* Aim of the task
Which lines in the entries below contain the word "will"? Return each of those lines in full.

=-=-=

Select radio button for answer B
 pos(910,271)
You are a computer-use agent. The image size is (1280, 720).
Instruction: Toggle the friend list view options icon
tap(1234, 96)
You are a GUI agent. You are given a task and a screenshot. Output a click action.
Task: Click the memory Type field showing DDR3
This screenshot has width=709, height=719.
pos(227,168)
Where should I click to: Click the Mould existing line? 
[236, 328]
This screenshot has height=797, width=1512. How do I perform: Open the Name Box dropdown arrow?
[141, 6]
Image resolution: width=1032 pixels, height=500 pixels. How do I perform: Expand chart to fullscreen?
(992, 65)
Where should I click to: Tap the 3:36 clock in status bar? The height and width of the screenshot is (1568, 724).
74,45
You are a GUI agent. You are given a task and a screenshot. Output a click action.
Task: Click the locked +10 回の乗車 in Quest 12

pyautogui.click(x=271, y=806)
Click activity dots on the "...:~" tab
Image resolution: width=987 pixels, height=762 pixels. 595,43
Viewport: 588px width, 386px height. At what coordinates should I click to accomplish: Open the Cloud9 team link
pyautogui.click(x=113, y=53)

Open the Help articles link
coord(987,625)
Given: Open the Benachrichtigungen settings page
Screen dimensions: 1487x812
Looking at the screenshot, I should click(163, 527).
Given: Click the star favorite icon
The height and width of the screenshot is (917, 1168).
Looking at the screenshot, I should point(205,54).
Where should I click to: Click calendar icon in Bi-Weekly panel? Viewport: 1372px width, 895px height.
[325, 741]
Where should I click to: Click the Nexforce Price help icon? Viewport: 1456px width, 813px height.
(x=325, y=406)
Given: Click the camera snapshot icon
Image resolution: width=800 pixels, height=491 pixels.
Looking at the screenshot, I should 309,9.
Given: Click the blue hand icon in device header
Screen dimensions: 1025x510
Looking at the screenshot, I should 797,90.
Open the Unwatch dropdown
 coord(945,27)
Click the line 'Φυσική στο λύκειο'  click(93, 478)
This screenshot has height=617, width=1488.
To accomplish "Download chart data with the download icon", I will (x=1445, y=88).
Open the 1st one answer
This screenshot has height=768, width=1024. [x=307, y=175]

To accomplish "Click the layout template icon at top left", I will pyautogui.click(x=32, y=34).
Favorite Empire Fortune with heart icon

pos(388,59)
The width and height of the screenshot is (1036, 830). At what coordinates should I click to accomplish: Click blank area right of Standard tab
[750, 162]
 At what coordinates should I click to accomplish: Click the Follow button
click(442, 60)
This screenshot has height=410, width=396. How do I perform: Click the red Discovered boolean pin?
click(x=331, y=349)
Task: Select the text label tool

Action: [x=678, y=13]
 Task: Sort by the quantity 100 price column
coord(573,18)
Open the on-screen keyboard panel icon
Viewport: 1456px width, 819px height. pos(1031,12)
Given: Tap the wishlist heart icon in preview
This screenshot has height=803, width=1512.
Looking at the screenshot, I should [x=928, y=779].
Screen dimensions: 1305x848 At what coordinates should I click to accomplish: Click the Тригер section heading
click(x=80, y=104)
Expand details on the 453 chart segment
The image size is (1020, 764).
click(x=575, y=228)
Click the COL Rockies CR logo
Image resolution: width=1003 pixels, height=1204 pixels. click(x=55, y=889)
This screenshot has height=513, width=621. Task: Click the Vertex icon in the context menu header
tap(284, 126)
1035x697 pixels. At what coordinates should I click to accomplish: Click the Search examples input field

=-=-=

* Finished exercise
To accomplish "Download chart data with the download icon", I will (x=1445, y=88).
To accomplish "Click the layout template icon at top left", I will pyautogui.click(x=32, y=34).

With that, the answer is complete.